#### Aufgabe A
Beantworte bitte anhand des Textauszugs über Kessler:
(i) In welcher Klasse welcher Akademie wollte sie studieren?
(ii) Weshalb musste sie ein Jahr auf ihr Ansuchen warten?
(iii) An welcher Schule wurde sie stattdessen Studentin?
#### Aufgabe B
Nenne alle finiten Verbformen im Textauszug über Kessler in der Reihenfolge ihres Auftretens.

#### Textauszug

<<<<

Geleitet vom Wunsch, in der Klasse für Kontextuelle Malerei an der Akademie der Bildenden Künste in Wien zu studieren, zog es die 19-Jährige in die Bundeshautstadt. Da das letzte Schuljahr keine Zeit für die Erstellung einer Bewerbungsmappe zuließ, musste Kessler ein Jahr auf ihr Ansuchen warten. Stattdessen wurde sie Studentin an der Kunstschule Wien. Unglücklich über das Angebot machte die Dornbirnerin das Beste aus ihrer Zeit und widmete sich konstant dem Schaffen und Verstehen.

>>>>

#### Datenauszug
<<<<

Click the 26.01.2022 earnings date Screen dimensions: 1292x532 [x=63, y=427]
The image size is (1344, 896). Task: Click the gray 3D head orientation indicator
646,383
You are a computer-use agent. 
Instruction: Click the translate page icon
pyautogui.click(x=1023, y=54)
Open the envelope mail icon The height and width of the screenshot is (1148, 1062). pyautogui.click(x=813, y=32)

>>>>
<<<<

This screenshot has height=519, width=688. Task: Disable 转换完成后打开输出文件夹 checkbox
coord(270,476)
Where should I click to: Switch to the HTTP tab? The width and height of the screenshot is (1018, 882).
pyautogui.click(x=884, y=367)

>>>>

#### Antwort A
(i) In der Klasse für Kontextuelle Malerei an der Akademie der Bildenden Künste in Wien.
(ii) Das letzte Schuljahr ließ keine Zeit für die Erstellung einer Bewerbungsmappe zu.
(iii) An der Kunstschule Wien.

#### Antwort B
zog, zuließ, musste, wurde, machte, widmete